Q26. g値の異方性とは? どのくらいg値は正確に求められるのですか?

Category: ESR50Qs

 宇宙にポツンといる自由な電子なら、上下左右はないので異方性は無いはずです。でも、私たちがESRを測るのは、「何か『もの』の性質や構造を調べたい」と思っているからですね?それらは、分子だったりタンパク質だったり結晶中のイオンだったり様々ですが、形作っている物に違いありません。つまり複雑な形を伴った異方性のあるものでしょう。同時にESR信号を与える電子のフロンティア軌道(電子の分布)も形があるもの、すなわち異方性があります。このフロンティア軌道や近いエネルギーレベルの電子の拡がる形がg値の異方性を与えます。最近では量子化学計算も発達してきているので分子の形から異方的なg値の大きさを求めることも可能になってきています。

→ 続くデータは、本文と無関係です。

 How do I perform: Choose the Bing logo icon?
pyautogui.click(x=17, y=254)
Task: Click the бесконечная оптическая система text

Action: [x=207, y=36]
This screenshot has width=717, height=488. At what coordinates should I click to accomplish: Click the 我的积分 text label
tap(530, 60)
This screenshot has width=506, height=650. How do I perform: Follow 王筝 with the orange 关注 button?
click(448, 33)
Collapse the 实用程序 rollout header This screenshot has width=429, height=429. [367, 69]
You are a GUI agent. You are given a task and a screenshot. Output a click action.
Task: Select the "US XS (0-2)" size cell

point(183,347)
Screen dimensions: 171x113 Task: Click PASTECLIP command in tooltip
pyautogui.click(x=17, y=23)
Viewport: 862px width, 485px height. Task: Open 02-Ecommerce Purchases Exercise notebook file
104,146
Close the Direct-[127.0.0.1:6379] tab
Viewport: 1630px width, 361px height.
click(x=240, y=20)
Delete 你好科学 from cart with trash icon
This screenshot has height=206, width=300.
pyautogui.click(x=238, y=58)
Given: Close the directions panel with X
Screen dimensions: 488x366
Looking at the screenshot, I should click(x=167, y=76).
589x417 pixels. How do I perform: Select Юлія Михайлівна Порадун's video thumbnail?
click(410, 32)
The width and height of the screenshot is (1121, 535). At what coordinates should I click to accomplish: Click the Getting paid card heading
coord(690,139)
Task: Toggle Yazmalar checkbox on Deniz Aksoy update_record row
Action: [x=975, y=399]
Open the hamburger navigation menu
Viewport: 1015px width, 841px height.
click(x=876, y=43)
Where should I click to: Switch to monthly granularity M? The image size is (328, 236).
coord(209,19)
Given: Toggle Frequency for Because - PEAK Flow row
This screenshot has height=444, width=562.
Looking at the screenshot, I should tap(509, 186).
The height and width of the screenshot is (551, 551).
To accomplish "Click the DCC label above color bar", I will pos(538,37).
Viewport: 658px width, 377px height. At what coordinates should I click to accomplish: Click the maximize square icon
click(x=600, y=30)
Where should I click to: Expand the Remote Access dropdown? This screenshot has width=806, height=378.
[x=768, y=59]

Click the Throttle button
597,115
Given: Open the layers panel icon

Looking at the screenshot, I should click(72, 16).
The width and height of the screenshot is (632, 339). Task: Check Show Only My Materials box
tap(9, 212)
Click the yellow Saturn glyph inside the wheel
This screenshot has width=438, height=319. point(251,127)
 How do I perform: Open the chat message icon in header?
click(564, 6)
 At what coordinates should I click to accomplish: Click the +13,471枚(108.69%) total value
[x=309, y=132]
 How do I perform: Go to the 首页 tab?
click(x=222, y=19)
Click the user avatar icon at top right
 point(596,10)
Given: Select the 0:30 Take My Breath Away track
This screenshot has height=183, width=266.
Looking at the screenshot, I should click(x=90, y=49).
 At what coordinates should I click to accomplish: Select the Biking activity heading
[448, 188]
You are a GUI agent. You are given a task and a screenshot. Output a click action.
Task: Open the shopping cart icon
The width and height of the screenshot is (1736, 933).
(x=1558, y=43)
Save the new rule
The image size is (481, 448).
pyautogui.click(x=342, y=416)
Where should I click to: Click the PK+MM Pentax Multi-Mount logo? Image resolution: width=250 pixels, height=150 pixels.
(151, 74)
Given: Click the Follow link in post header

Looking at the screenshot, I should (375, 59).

 g値とは、加えるエネルギー(周波数)と磁場の大きさの比に関わるものです。ですからg値を正確に求めるには、周波数と磁場をいかに正確に求めるか?がポイントになります。周波数は周波数カウンターを用いることで精度良く求めることが可能です。一方で磁場は電磁石の場合ヒステリシス(履歴)がありますので、その実験時の磁場を読み取る必要があります。ホール素子の場合は、4桁程度、NMRを用いた磁場計の場合には6~7桁程度の精度があります。ホール素子の場合でもMnOなど標準物質で校正し精度を上げることも出来ます。一方で、特に線幅が広いESRスペクトルの場合にはいかに綺麗な信号を得るかが問題になり、フィッティングを掛けたときの誤差が支配的になることもあります。